Here is another example: You are watching the big Cup match live at the stadium. You hold up your phone to your football ticket and the phone displays information such as a player's match history and scored goals on your screen.
AR can stretch the "shelf-life" for an event. For example, event delegates are able to take home a piece of the event, such as a memento. All delegates have to do is point their mobile devices to the memento they've gotten from an event to retrieve post-event updates such as tracking results in the form of a video speech or presentation.

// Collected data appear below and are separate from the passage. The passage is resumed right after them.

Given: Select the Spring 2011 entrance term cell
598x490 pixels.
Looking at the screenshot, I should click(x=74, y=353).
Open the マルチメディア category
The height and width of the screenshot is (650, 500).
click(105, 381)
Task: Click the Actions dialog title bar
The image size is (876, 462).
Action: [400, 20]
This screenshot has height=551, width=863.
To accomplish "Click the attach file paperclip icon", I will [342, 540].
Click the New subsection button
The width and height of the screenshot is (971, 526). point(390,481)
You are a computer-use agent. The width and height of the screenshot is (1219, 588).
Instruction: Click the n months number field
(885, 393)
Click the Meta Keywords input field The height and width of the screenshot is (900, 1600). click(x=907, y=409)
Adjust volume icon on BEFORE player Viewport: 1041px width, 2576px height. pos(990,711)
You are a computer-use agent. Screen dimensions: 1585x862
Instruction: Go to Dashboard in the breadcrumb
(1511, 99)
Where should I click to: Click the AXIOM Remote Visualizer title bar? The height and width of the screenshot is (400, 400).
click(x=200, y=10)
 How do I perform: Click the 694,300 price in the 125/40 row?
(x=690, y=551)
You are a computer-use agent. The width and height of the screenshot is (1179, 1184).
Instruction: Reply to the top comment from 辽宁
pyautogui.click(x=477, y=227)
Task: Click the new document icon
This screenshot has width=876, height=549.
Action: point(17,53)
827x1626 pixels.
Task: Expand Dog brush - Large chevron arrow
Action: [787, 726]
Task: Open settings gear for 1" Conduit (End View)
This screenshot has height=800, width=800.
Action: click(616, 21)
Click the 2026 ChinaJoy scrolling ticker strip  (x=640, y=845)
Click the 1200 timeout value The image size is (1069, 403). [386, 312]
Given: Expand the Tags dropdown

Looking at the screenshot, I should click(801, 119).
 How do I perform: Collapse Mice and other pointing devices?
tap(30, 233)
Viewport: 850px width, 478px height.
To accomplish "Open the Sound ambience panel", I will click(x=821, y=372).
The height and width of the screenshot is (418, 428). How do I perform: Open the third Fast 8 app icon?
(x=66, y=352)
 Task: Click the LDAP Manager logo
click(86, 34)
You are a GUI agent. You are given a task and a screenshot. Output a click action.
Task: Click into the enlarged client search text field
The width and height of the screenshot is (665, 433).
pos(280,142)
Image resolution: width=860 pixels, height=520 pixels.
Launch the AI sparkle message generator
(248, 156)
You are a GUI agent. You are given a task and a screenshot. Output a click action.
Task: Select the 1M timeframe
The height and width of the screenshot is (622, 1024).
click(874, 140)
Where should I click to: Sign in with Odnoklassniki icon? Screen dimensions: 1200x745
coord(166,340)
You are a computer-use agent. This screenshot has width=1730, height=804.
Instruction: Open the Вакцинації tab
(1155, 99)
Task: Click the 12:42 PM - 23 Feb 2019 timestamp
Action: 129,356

Apart from events, the European publishing business is already onboard with AR technology. The German magazine STERN, for example, features an AR function in which readers scan their handheld devices across each page to gain access to additional information. Graphics also spring vividly to life, while live video plays in a sidebar next to the text-based article. This truly marks the crossover and hybridisation from print publishing to live broadcasting and I believe hardware-based browsing devices will eventually revolutionise the publishing industry by forcing greater convergence with digital publishing.
AR is, without question, becoming more relevant in several industries especially as handheld devices are becoming more portable and seamless in their data processing capabilities. This new paradigm will give rise to an entirely new creative sector within the marketing industry, which will cater to these new mobile AR applications.
You will see the rise of AR specialist agencies skilled in bringing a different impact to reality through a wealth of augmented sight, sound and sensory feedback. AR will soon revolutionise the way we look at the physical world, be it via two-dimensional print materials or the three-dimensional world.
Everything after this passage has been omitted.